For physical Mecca has always been a city in transition. Built of unstable materials, of sand and baked-earth brick and piled stone, its structures are at the constant mercy of excessive heat, high humidity, flash floods, fire, and official construction programs. As a result, Mecca has rarely looked the same for two centuries running. In so changeable a landscape, it has been literature that preserved the place.

This is the city, a city of ink on paper, that comes to life an hour later, as Dr. Angawi chauffeurs us through town. First, he points out the hill where Muhammad re-entered Mecca after a decade in exile. Next, we roll past the cemetery where Muhammad's wife, Kadisha, was laid to rest. A few minutes later, we spot the tip of a sugarloaf peak called Mt. Hira. Up there in the year 610, while meditating in a cave, Muhammad first heard the words of God.

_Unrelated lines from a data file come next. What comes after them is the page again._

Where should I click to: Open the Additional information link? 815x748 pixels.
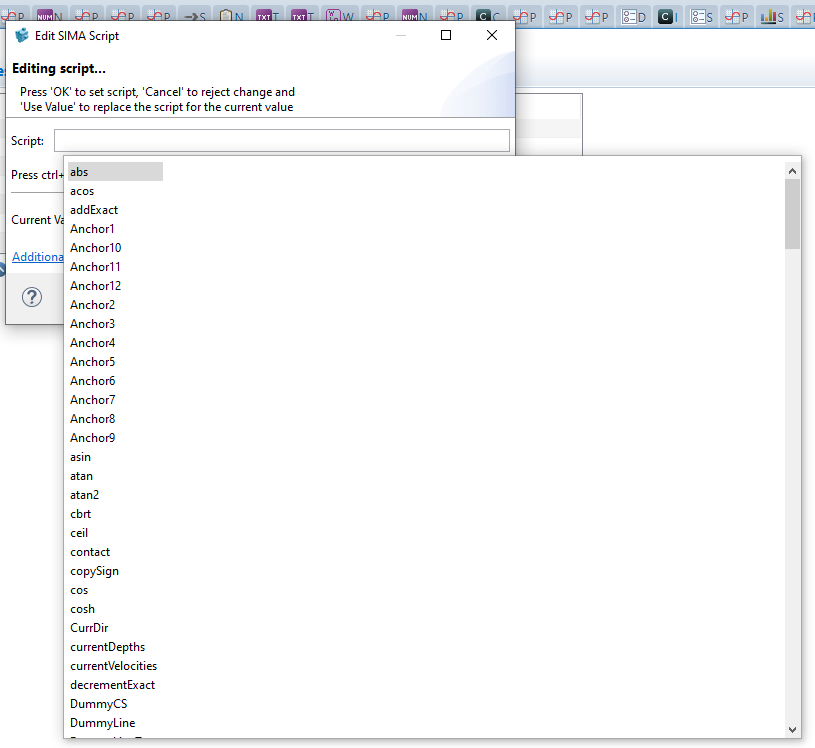coord(38,257)
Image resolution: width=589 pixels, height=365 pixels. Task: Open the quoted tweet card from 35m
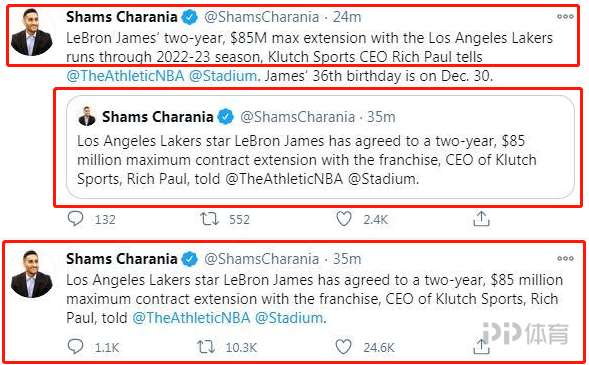tap(320, 147)
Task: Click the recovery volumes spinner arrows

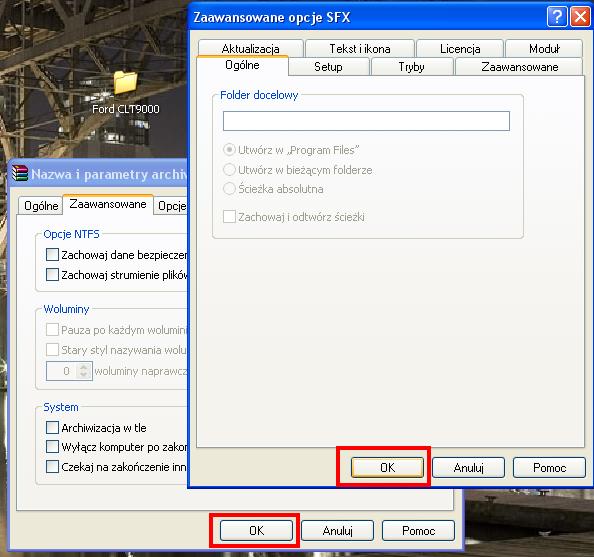Action: (x=83, y=371)
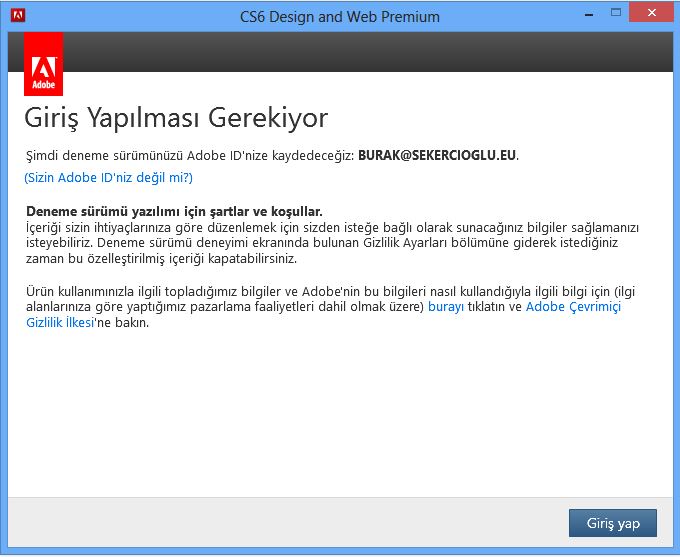Follow the "burayı" link in the paragraph

pos(446,307)
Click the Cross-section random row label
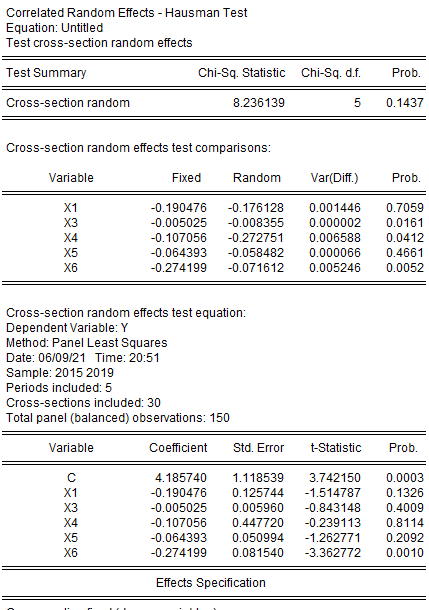The height and width of the screenshot is (610, 429). click(68, 103)
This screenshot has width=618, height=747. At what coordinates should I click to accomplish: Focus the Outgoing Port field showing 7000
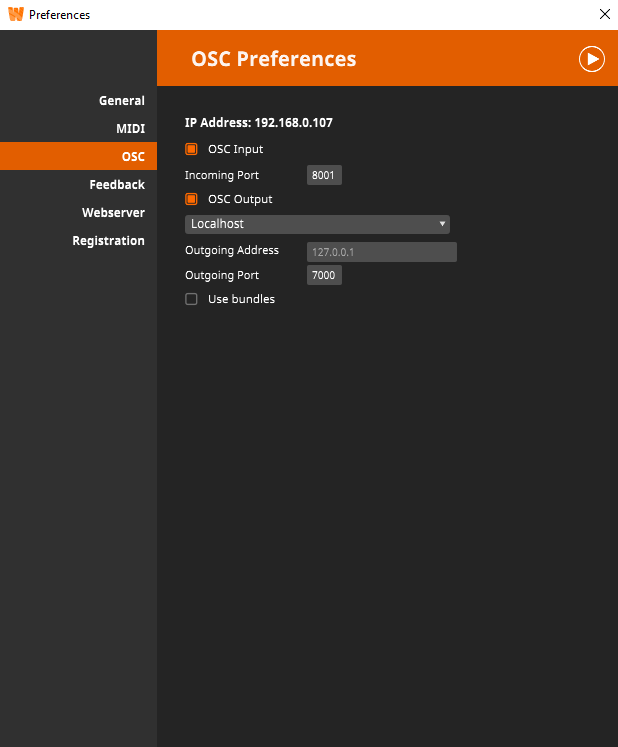(324, 275)
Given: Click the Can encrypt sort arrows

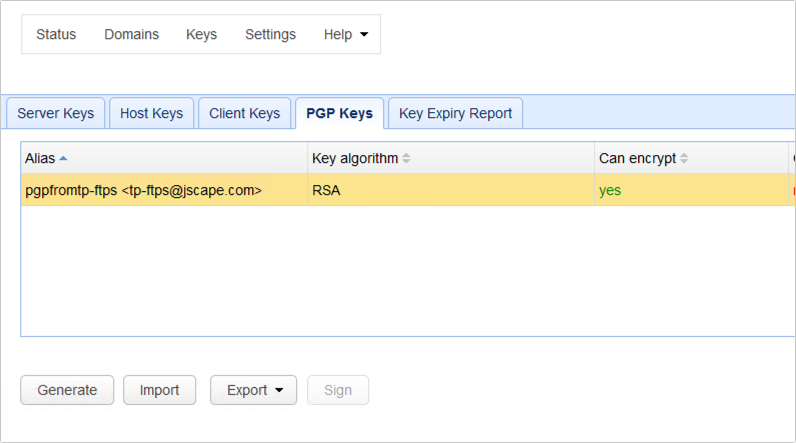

View of Mt. Hira. Click for larger image We take a hard left turn and drive toward Mt. Hira. Along a narrow, winding road lined with white apartments, we thread our way up and down two canyons, coming closer, closer. Where we stop, near a neighborhood food shop, the white peak looms, throwing a first touch of afternoon shadows over the small white houses in its lee. I go inside and buy some bottles of cold pop. We lean on the van to drink them, throwing back our heads and gazing up at a small black aperture near the summit. Dr. Angawi points out Muhammad's cave. It hits me like a freight train in that instant: The first word Muhammad heard up there that night was, "READ!" The next few lines feel equally arresting: "Read...in the name of God, the Merciful, the Compassionate, who taught people, with the Pen, what they did not know."

As so often with sacred texts, the words fit our own circumstance exactly. We are here to read a landscape that holds the story of Islam, a city that exists today less in the modern capital of Mecca than in the meticulous leather-bound volumes crowding Dr. Sawoosh's shelves. Thinking back to his library completes a circuit in my thinking, standing, as the library just happens to, in the very neighborhood Muhammad walked. No wonder, I thought, Islam calls itself a religion of the Book. Just for a moment, I had the eerie feeling of standing in a roadway paved with language.